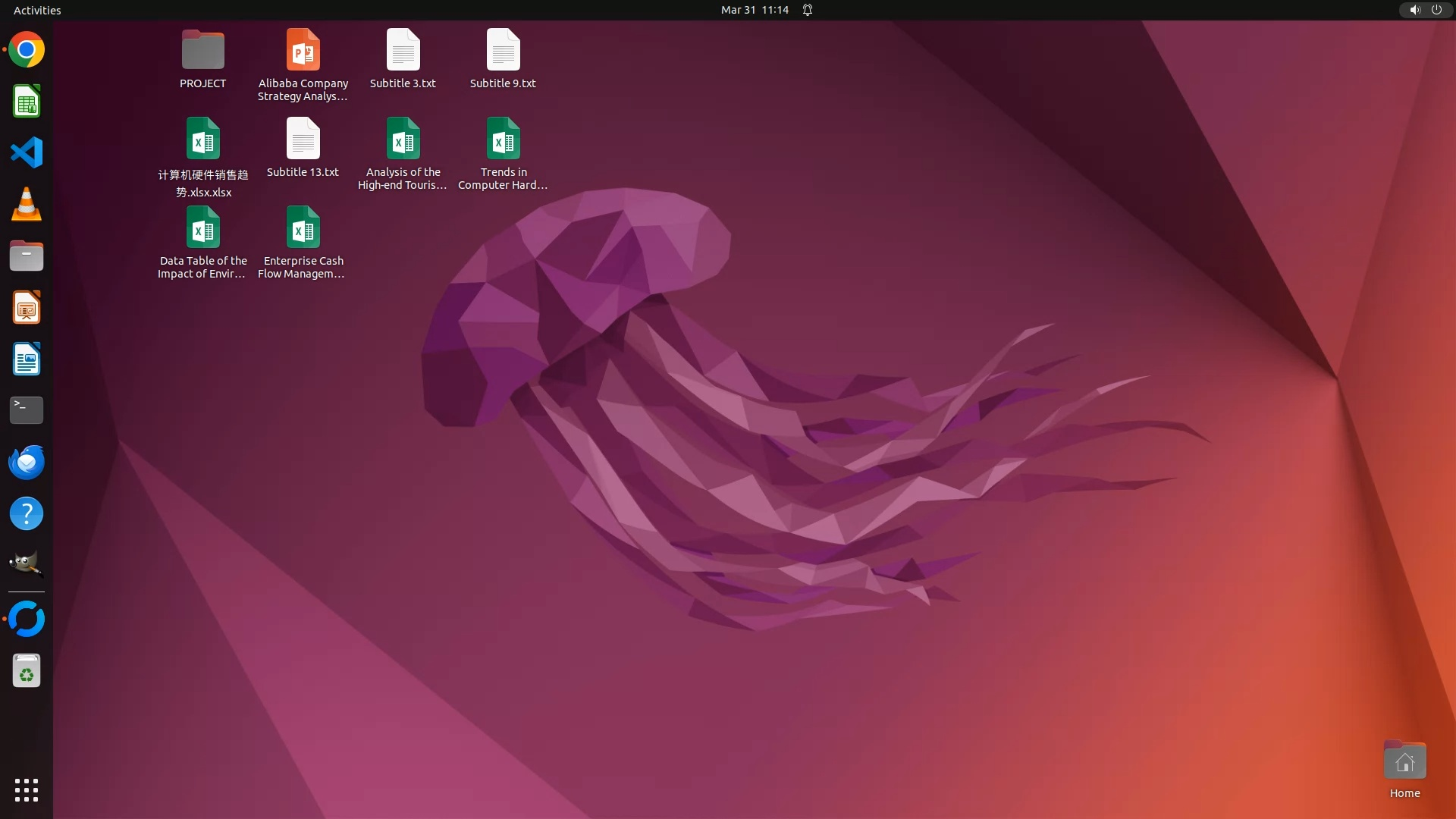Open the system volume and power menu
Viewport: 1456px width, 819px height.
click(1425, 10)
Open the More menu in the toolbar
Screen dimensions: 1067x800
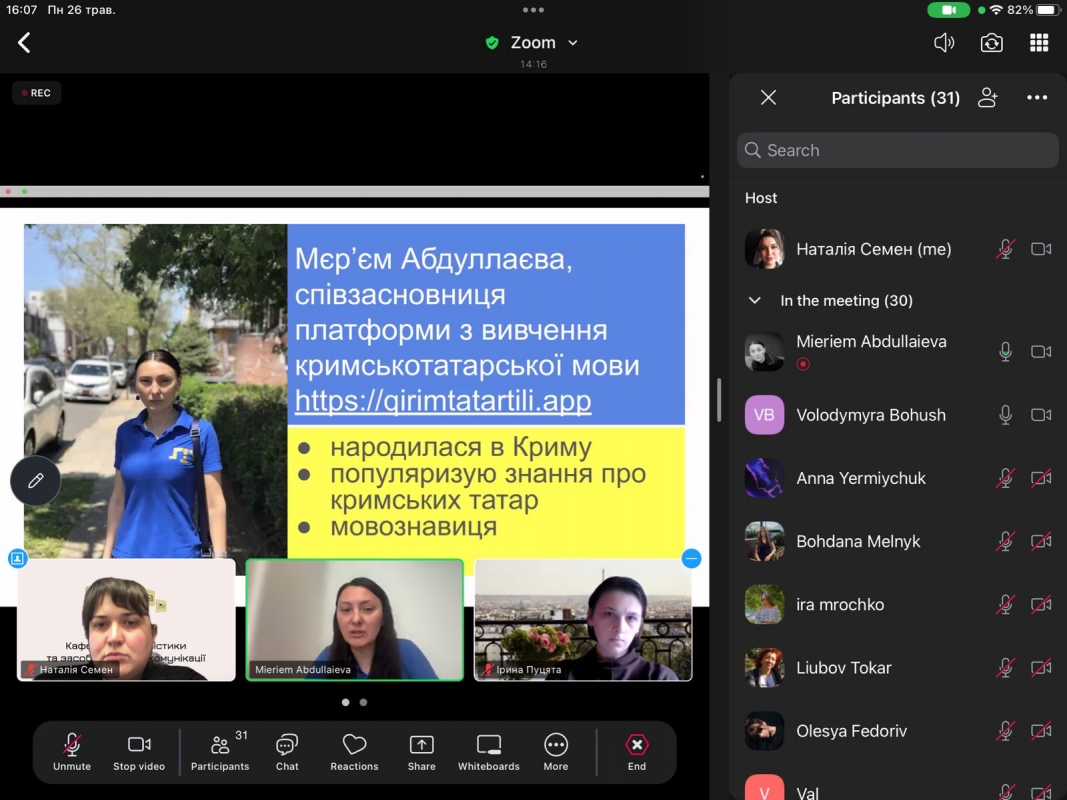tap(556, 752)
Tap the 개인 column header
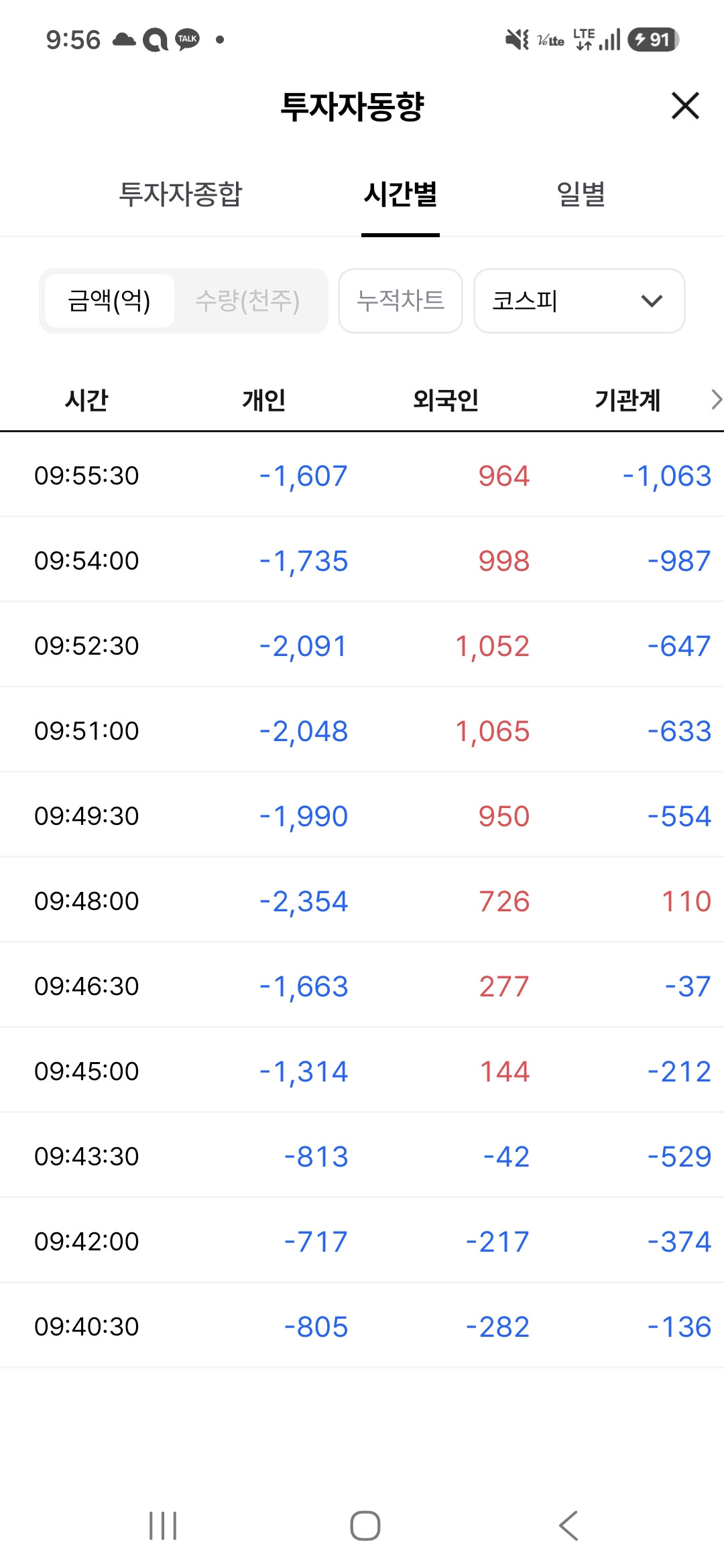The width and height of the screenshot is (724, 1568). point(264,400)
----------
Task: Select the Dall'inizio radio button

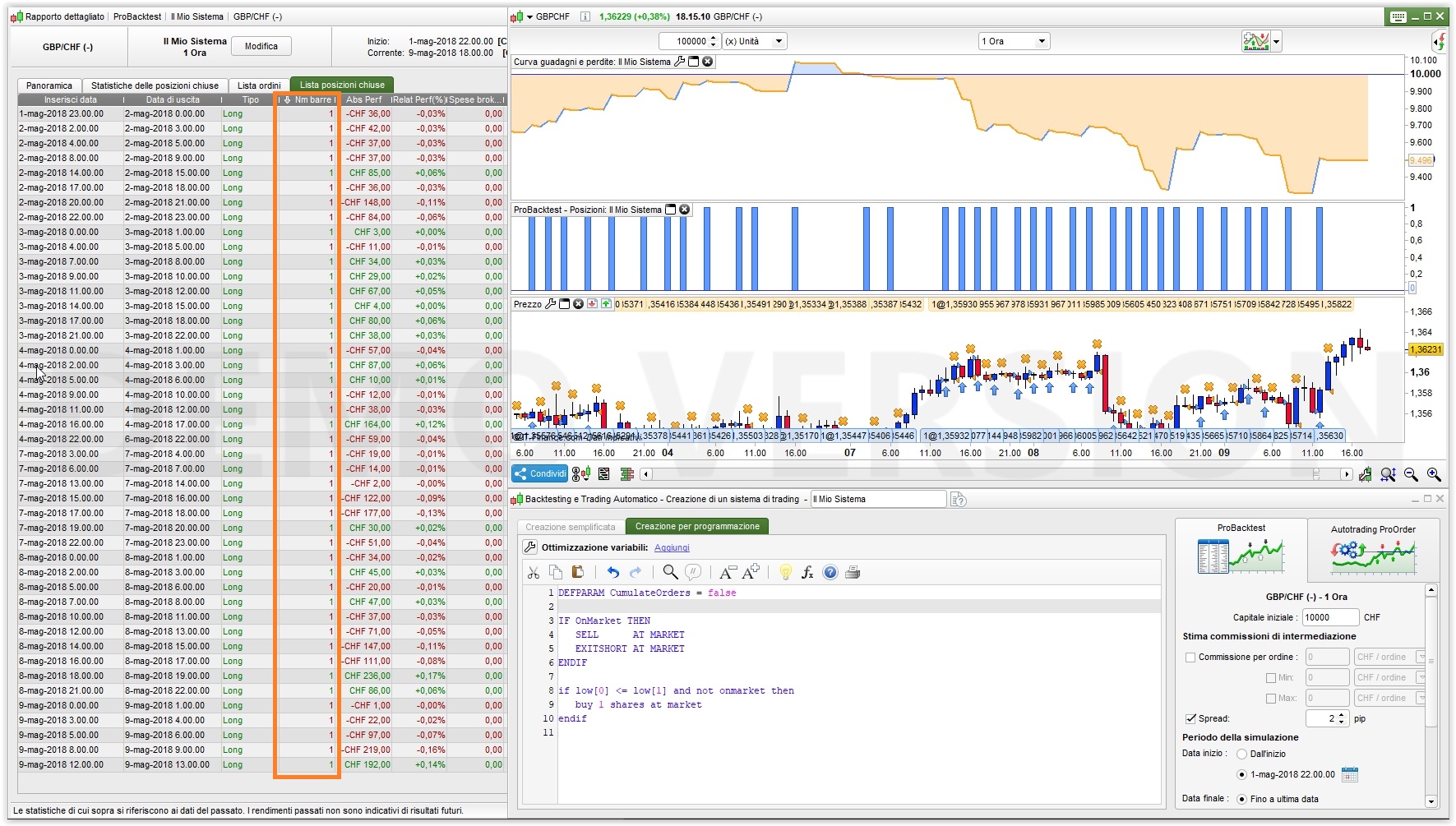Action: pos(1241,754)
----------
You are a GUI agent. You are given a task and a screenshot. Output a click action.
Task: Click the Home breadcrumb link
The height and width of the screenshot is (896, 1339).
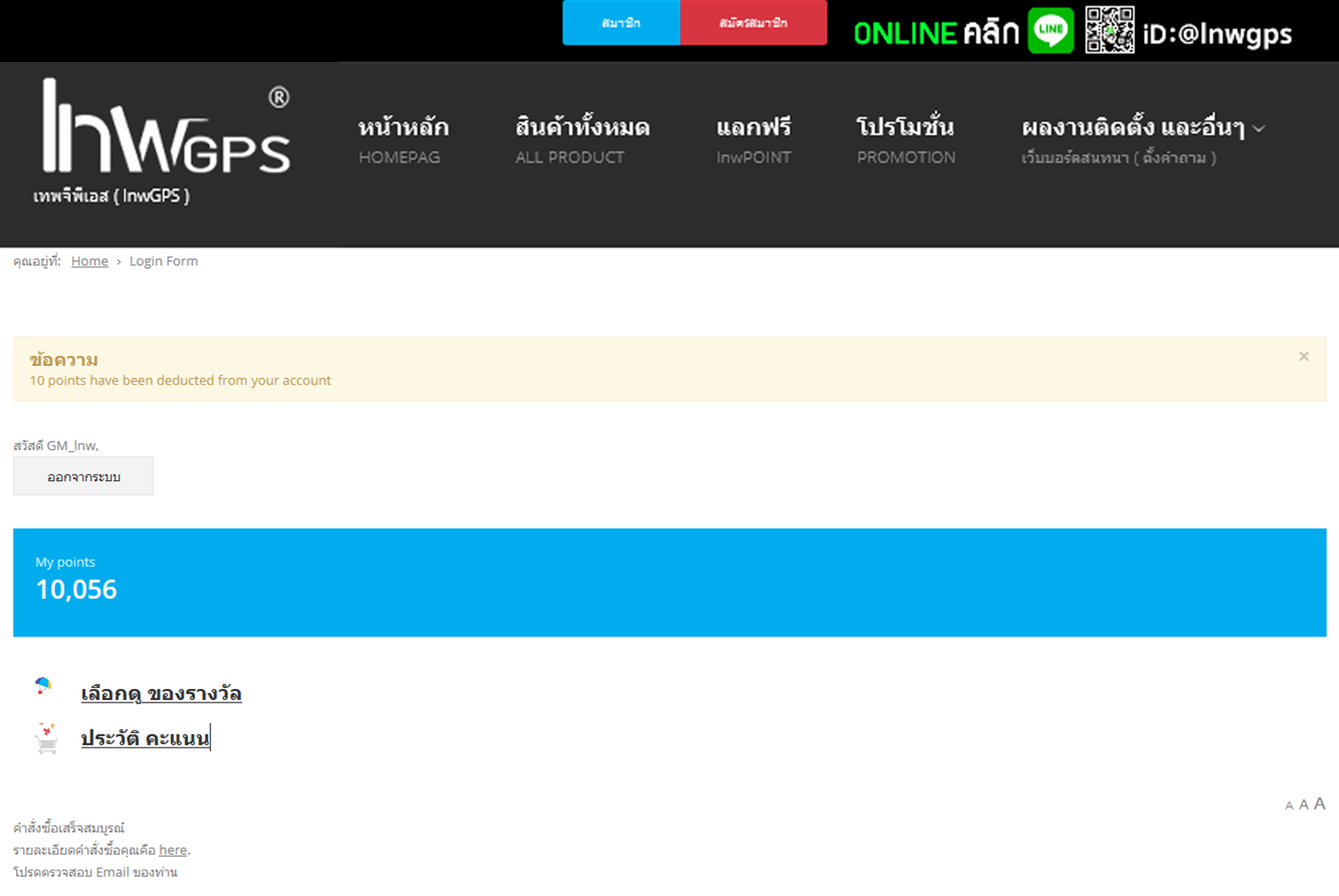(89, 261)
----------
■ **TASK BRIEF**: Return every line from the one containing "Open the More menu in the toolbar" through the one containing "The width and", both included, word for word and without the pictures.

■ **ANSWER TO THE TASK**:
Open the More menu in the toolbar
Screen dimensions: 1067x800
tap(556, 752)
Tap the 개인 column header
The width and height of the screenshot is (724, 1568). point(264,400)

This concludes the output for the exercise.